Unlike Rodin, Ashley’s first is L. T. Meade and Robert Eustace’s debunking detective John Bell — closely followed by Flaxman Low. Despite the investigative talents of the first three characters, Ashley says they fail to qualify as “detectives.” Unfortunately, he never really defines what separates an investigator from a detective. My hunch is it’s either the professional status given to “detective” in dictionary definitions, as I discuss in Part 1, or the fact that Bell and Low are both serial characters, which I explore in Part 2.

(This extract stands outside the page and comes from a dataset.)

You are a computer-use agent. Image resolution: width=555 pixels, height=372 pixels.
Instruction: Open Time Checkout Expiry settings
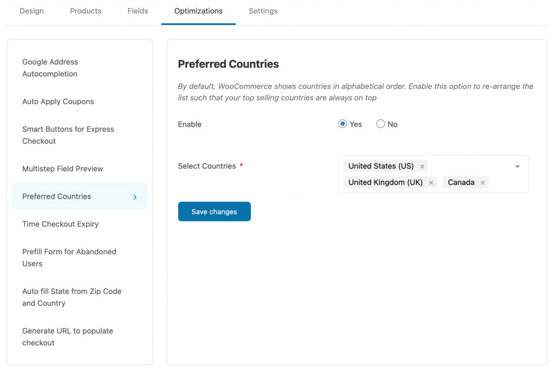[x=60, y=224]
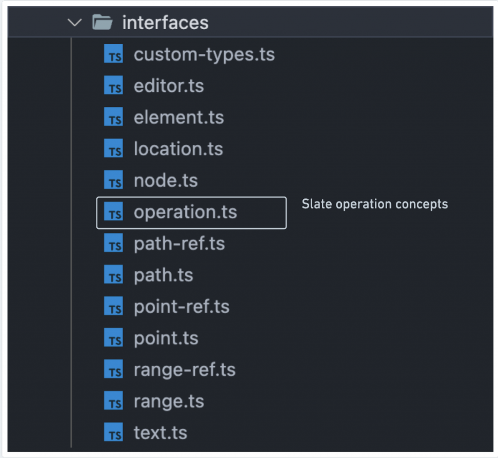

So if a failure to define terms is the problem, then it’s high-time I end this long and winding, 3-part ramble with an attempt to define what I mean by “occult detective fiction.” Here it is:
Occult detective fiction presents a character who probes a mystery, exhibiting similarities to other fictional detectives of the same era in investigative methods and in professional or amateur status. However, unlike detectives whose cases are confined to the physical world, the occult detective accepts or comes to accept that phenomena typically termed “supernatural” can play a very real role in the mystery’s solution. That mystery can involve a violation of criminal law (e.g., a murder) or of natural law (e.g, a ghost), but the supernatural element might also be part of the investigation itself (e.g., clairvoyance).
I tossed in that violation of criminal/natural law business because it’s often very difficult to separate the criminal from the supernatural. Do we hunt down vampires, for instance, because they’re undead or because they kill us? (Dracula is a monster as much because of his crimes as his creepiness.) Ghosts sometimes solicit an occult detective to effect legal action, such as punishment for a murder. My definition above admits those many, many works that focus on crime but include the supernatural as well as the curious tradition of the clairvoyant detective who exclusively investigates crime. It also draws attention to how crime often plays an important role in works classified as supernatural fiction.
This definition, as cumbersome as it is, leads to a very enlightening revision of the history of the occult detective character. Instead of starting in the very late 1890s with John Bell or Flaxman Low, citing Drs. Hessilius and Van Helsing as prototypes, we can go back at least as far as 1840 and Henry William Herbert’s Dirk Ericson. It erases the idea that “true” or “genuine” occult detectives must be professionals or specialists in what they investigate, something that is not in keeping with other fictional detectives or even with important latter-day occult detectives, such as Carl Kolchak.
I hope it’s a good start to something new. Comments are always welcome.